Hacker News new | ask | show | jobs
by fzliu 1349 days ago
Hashes are fine, but to say that "vectors are over" is just plain nonsense. We continue to see vectors as a core part of production systems for entity representation and recommendation (example: https://slack.engineering/recommend-api) and within models themselves (example: multimodal and diffusion models). For folks into metrics, we're building a vector database specifically for storing, indexing, and searching across massive quantities of vectors (https://github.com/milvus-io/milvus), and we've seen close to exponential growth in terms of total downloads.

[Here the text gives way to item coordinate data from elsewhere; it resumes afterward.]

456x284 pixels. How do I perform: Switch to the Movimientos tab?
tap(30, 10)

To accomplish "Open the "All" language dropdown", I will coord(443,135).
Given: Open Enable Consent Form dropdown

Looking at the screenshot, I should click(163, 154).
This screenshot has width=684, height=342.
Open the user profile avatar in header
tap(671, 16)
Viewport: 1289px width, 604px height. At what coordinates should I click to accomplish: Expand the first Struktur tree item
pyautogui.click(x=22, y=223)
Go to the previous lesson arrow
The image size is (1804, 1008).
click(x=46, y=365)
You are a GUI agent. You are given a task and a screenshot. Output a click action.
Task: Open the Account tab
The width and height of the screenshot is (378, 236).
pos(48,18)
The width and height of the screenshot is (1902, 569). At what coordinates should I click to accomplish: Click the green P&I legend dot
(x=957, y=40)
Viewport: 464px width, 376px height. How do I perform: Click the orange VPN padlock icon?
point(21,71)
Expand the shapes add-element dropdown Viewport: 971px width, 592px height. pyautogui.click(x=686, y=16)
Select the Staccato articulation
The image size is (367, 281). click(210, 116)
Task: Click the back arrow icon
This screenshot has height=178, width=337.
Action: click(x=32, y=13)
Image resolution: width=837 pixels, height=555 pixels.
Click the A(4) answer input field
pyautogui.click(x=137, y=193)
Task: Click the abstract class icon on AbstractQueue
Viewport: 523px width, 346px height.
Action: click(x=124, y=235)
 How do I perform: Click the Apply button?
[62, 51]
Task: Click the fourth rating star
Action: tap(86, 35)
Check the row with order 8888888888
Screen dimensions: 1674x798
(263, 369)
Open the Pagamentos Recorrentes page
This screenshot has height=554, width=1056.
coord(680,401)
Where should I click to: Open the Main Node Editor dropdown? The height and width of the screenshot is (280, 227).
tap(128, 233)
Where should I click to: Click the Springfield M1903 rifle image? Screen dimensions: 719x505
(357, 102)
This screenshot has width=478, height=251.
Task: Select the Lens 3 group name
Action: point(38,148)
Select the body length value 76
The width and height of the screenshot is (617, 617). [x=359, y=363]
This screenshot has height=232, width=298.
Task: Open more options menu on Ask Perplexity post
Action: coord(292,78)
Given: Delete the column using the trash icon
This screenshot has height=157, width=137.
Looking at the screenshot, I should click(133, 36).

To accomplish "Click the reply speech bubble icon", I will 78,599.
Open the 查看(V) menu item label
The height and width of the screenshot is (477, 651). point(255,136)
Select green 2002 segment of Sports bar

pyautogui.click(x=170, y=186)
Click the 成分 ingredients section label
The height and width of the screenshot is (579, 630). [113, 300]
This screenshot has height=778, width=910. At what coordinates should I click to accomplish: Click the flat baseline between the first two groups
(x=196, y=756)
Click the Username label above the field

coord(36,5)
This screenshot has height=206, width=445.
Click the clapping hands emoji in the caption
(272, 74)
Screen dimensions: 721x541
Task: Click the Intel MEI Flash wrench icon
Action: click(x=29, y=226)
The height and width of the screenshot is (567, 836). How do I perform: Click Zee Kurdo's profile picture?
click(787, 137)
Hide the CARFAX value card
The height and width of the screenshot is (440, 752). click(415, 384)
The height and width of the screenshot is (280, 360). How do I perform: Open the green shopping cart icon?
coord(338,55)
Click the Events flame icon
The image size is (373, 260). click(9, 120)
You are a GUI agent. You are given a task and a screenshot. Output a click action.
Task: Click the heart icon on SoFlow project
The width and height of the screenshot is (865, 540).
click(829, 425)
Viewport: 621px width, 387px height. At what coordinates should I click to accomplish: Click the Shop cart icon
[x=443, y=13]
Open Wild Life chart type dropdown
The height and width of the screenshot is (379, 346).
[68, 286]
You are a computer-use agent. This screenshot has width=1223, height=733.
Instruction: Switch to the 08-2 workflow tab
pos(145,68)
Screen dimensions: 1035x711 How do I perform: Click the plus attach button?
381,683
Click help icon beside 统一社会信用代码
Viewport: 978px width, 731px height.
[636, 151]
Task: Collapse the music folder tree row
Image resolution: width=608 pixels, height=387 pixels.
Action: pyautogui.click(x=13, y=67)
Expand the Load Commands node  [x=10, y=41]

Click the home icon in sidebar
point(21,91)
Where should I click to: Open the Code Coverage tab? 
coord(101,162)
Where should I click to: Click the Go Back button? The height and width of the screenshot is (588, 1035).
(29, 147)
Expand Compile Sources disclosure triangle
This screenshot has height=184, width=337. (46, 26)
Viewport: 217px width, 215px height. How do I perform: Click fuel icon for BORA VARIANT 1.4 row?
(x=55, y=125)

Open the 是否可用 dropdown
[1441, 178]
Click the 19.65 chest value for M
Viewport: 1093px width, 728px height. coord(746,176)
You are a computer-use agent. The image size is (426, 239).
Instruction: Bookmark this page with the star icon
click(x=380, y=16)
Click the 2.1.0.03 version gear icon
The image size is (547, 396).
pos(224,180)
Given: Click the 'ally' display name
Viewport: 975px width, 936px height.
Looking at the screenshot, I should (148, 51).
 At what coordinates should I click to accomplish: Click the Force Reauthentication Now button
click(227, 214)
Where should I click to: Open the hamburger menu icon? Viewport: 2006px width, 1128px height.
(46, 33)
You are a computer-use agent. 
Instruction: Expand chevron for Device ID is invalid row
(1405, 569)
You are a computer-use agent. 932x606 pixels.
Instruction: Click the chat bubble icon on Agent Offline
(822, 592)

Vectors are just getting started.

5 comments

True. The title is just clickbait and what we find inside is suggestions for dimensionality reduction by a person who appears to be on the verge of reinventing autoencoders disguised as neural hashes. Is it a mere coincidence that the article fails to mention autoencoders?
Click-bait title aside : ^ ), I'd agree. Neural hashes seem to be a promising advancement imo, but I question its impact on the convergence time of AI models. In the pecking order of neural network bottlenecks, I'd imagine it's not terribly expensive to access training data from some database. Rather, hardware considerations for improving parallelism seem to be the biggest hurdle [1].

[1] - https://www.nvidia.com/en-us/data-center/nvlink/

Yes this is funny to read when (a) embeddings are such a huge leap in reusable machine learning investment and (b) almost nobody is using them yet. On the other hand, neural hashes do look similar to the density tree analysis that is the first step in many of our applications of language embeddings. It makes sense to me that some of this might be incorporated into vector dbs in the near future. Do you have plans to?
Frequently people use vectors as a hash. It's a bit like a fashionista declaring clothes obsolete.
For searching on faces I also needed to find vectors in a database.

I used random projection hashing to increase the search speed because you can just match directly (or at least narrow down search) instead of calculating the euclidean distance for each row.